> Texte de la page
En revanche, la salle va être « éclaircie » – ouf – banquettes, rideaux, peintures, moquette, vont être revus. Un parquet chêne à la place de la moquette hors d’âge, du beige « un peu marqué » pour le revêtement des banquettes confié au tapissier Jean-Michel Bitsch, du crème avec liseré bleu pour les rideaux, du bleu au plafond, une fresque réalisée par un jeune artiste sur le mur en briques qui sépare la salle de la cuisine, et quelques dessins imitation point de croix – « pour raconter notre histoire, la cuisine de Marguerite et la cave de mon père Robert », précise Frédéric – en lieu et place de deux ou trois miroirs en trop… Et puis une cave à vin « apparente », puisque le vin aura une place majeure ici.
Pierre Orsi ne devrait pas être trop dépaysé en découvrant le nouveau visage de son restaurant fin août
Quelques changements de matériels en cuisine sont également prévus, « pour s’adapter à ce que nous voulons faire », dixit le chef qui aura trois salariés à ses côtés pour satisfaire une petite cinquantaine de convives. Jacky Gallmann prépare deux cartes « été et hiver », avec des incontournables d’Alsace comme la choucroute, le baeckeoffe, « je ne sais pas si ça vous parle », l’estomac de porc farci, le bœuf gros sel à l’Alsacienne « qui n’est pas servi de la même façon qu’à Lyon ».
Les bouchées à la reine, le pâté en croûte, foie gras… Et l’été, festival de poissons, saumon, sandre, carpe, truite de fontaine… « Notre carte de desserts est signée Philippe Urraca, Meilleur Ouvrier de France » tient à préciser Jacky, « et les fromages viendront de la maison Christian Janier, MOF lui aussi ».

> Consignes
(A) Pour chacune des affirmations suivantes, dites si elle concorde avec le texte sur le restaurant, en citant les mots qui tranchent : (i) un parquet en chêne remplacera la moquette ; (ii) le chef aura cinq salariés à ses côtés ; (iii) la carte des desserts est signée Christian Janier.
(B) Prolongez le texte sur le restaurant à partir de sa dernière phrase.

> Lignes fournies

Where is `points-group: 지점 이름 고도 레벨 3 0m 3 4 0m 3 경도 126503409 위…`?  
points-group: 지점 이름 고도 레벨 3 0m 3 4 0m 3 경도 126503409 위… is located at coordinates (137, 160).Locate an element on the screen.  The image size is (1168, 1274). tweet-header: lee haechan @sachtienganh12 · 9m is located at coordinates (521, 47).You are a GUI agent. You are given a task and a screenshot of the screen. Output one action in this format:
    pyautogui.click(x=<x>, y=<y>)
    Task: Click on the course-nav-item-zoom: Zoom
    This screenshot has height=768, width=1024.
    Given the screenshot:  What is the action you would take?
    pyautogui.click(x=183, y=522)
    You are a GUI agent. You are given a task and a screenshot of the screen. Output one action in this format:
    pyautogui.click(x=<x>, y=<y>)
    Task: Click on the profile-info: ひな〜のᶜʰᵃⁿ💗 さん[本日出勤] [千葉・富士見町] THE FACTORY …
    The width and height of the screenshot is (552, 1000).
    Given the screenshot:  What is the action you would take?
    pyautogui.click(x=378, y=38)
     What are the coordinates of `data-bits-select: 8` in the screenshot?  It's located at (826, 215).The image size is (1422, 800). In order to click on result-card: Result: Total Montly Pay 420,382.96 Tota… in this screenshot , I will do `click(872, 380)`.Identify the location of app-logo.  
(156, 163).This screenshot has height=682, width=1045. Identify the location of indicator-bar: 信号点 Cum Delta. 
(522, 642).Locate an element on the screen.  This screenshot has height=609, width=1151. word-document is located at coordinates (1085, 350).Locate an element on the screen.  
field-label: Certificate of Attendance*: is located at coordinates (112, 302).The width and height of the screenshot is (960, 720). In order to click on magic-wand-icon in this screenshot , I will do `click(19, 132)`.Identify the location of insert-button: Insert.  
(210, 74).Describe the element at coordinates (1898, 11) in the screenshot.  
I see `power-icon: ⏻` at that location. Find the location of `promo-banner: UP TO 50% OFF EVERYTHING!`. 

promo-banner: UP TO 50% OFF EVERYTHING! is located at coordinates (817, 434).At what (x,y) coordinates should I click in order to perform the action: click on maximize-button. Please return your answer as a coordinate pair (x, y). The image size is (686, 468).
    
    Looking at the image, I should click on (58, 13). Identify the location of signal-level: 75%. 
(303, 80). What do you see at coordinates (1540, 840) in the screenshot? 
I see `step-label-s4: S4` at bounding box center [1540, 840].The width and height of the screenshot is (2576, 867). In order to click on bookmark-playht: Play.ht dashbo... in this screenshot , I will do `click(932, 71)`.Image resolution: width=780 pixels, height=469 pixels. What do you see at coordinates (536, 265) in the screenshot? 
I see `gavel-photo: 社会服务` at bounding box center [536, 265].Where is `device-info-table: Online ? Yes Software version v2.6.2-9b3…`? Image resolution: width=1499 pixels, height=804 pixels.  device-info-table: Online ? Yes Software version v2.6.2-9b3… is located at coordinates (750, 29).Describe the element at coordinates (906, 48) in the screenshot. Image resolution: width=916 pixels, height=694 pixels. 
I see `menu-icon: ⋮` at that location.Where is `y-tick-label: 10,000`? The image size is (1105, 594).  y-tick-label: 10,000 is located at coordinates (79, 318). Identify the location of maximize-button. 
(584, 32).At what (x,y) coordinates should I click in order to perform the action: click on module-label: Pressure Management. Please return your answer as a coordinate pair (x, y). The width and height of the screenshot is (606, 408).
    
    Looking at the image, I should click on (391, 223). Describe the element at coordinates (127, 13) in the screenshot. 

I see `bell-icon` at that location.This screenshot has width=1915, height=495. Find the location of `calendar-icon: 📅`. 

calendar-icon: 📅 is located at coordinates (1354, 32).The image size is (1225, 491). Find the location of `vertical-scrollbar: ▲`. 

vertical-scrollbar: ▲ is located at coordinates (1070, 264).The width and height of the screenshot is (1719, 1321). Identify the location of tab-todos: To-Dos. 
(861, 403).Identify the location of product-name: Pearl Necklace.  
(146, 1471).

> Réponses numérotées
(A)
(i) Oui : « Un parquet chêne à la place de la moquette hors d’âge ».
(ii) Non : « le chef qui aura trois salariés à ses côtés ».
(iii) Non : « Notre carte de desserts est signée Philippe Urraca, Meilleur Ouvrier de France ».

(B)
Tout est donc déjà pensé, préparé, pesé, évalué. Dès la signature, les premiers travaux seront lancés avec une ouverture prévue à la fin du mois d’août 2025. « Notre ticket moyen sera un peu plus bas que celui du Cazenove », promet Jacky Gallmann. « Entre 50 et 60 euros, cela restera un endroit chic mais populaire, dans le bon sens du terme. Avec Frédéric, nous voulons nous faire plaisir et faire plaisir à ceux qui viendront nous voir… Et nous serons toujours là, omniprésents, notre nouvelle vie commence ».
La salle iconique de Chez Yvonne – Photo Jérôme UP Tools
Une Winstub c’est quoi ?
Un concept authentique alsacien créé le siècle dernier.
De 1871 à 1918, l’Alsace est annexée par l’Allemagne. Les Allemands se retrouvent dans des « Bierstub » pour consommer de la bière. Les vignerons alsaciens, afin de pouvoir écouler leur production, créent les Winstub (win pour vin et stub étant la pièce chauffée des grandes maisons alsaciennes où les familles se retrouvaient pour les repas et les moments de partage) en 1873, dans un premier temps sous le nom de « Burgerstübel » (burger = bourgeois). Au départ, ce sont des bars à vins réservés aux hommes. Petit à petit, on y sert également des plats alsaciens pour accompagner les vins.
La plus célèbre des Winstub, « Chez Yvonne », existe encore (photo ci-dessus). Le Président Jacques Chirac y avait ses habitudes avec le Chancelier Helmut Kohl.
La Winstub est un lieu de convivialité, de partage et du bien vivre ensemble.